Input data
******************************

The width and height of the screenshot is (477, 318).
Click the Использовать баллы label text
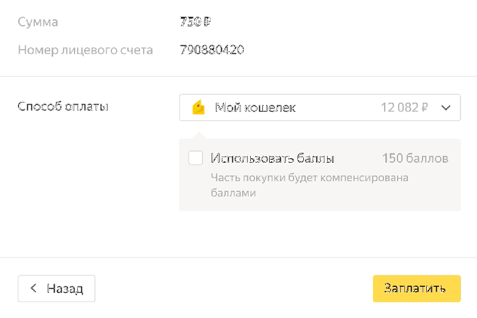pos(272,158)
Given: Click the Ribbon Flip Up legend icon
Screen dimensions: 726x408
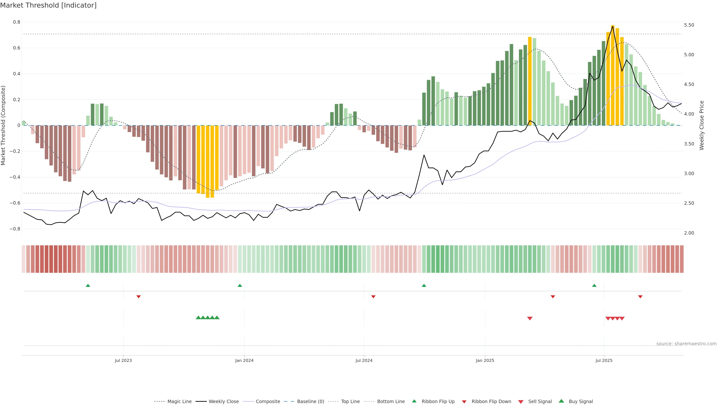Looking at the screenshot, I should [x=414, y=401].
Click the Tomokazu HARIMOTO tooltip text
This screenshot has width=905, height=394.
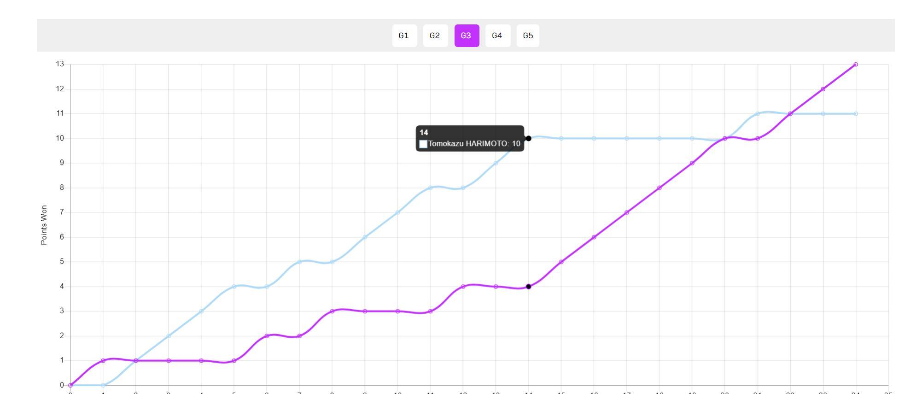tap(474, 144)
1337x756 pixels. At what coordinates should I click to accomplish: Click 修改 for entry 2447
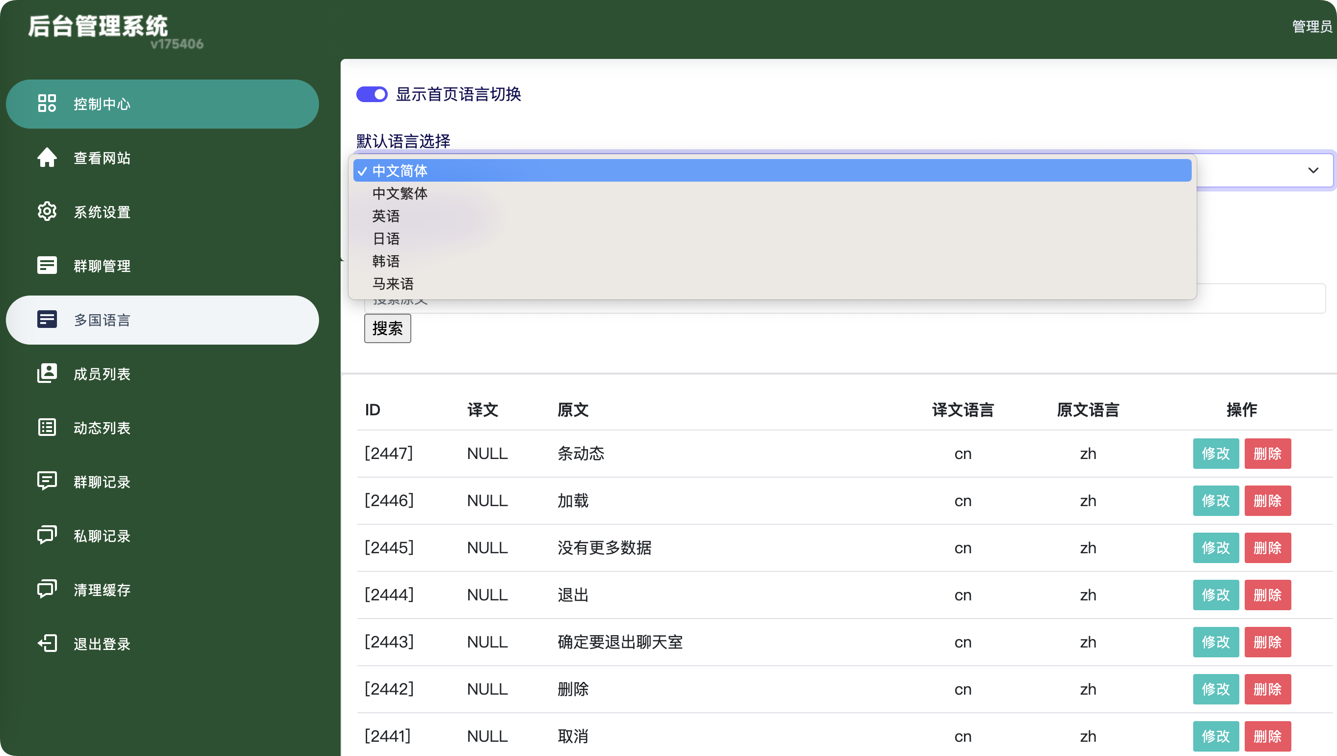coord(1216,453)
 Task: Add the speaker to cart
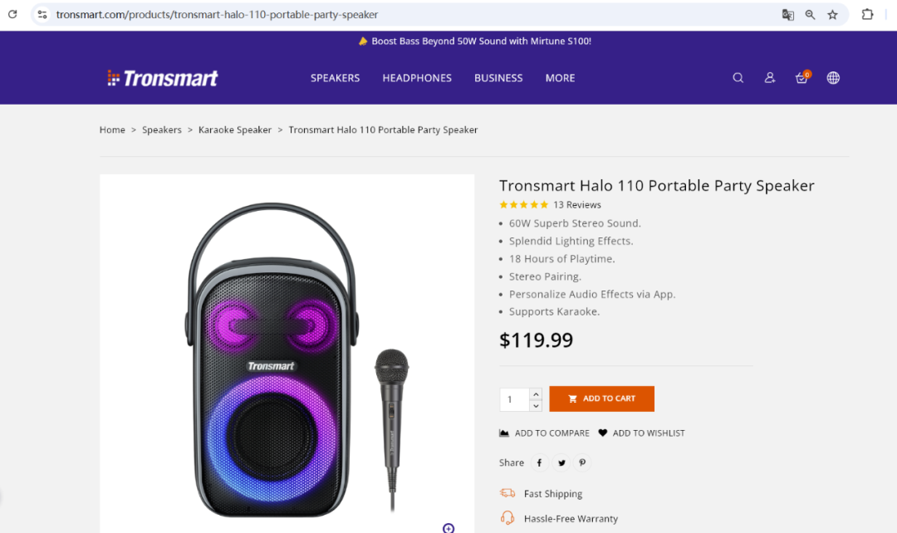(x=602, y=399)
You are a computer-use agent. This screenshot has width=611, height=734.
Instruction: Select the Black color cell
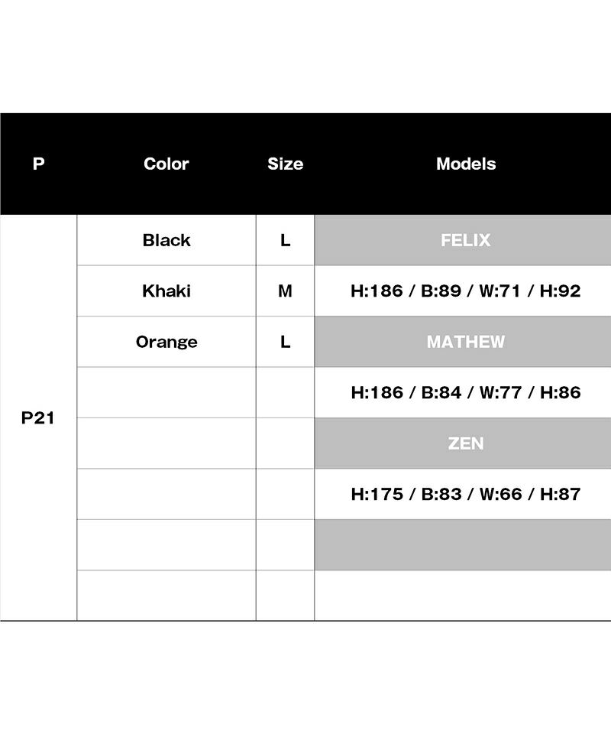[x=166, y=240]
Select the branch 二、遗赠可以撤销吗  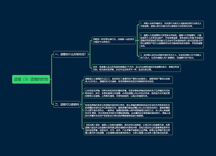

******************************

Please rewrite everything from the line containing "Task: Add the speaker to cart" down to the end of the data, with "speaker" swapped for "keyboard" and nothing else changed. Leave the pictures out of your answer.

The answer
 Task: Add the keyboard to cart
(x=602, y=399)
You are a computer-use agent. This screenshot has width=611, height=734.
Instruction: Select the Black color cell
[x=166, y=240]
Select the branch 二、遗赠可以撤销吗  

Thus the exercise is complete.